Uma britânica passou 11 anos fazendo quimioterapia após receber, aos 21 anos, o diagnóstico de um suposto câncer no cérebro. Aos 34, ela descobriu que nunca teve câncer: o que apresentava era uma inflamação cerebral que, segundo a BBC, poderia ter sido tratada com medicamentos.
Becky Jones afirma que foi informada de que morreria caso não fizesse o tratamento e que poderia precisar de quimioterapia pelo resto da vida. Durante esse período, ela enfrentou os efeitos dos medicamentos e chegou a ouvir que não poderia ter filhos. Hoje, é mãe de duas crianças.
O caso veio à tona depois que o Hospital Universitário de Coventry e Warwickshire, no Reino Unido, iniciou uma revisão de diagnósticos de câncer.

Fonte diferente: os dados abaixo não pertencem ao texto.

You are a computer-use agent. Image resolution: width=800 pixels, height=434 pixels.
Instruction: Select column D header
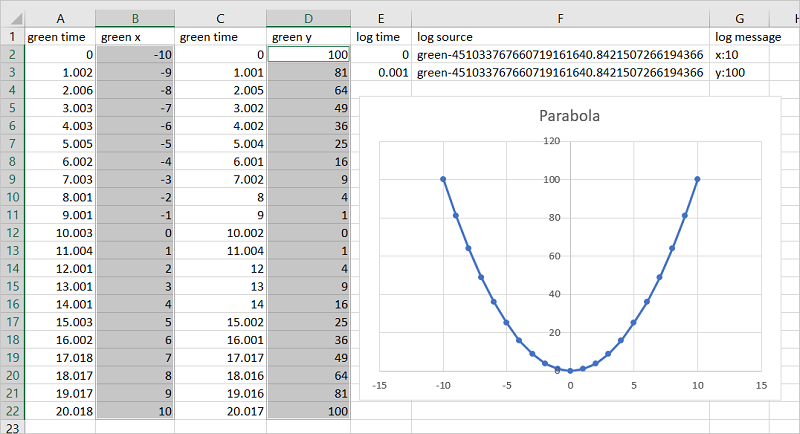(x=308, y=18)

Becky está entre cerca de 40 pacientes que adotaram medidas legais contra a instituição por terem sido submetidos a tratamentos considerados desnecessários.
Segundo a BBC, outros pacientes também relataram problemas de saúde que teriam surgido após os tratamentos.
O hospital informou que uma investigação está em andamento e afirmou que a segurança e o bem-estar dos pacientes são prioridades da instituição.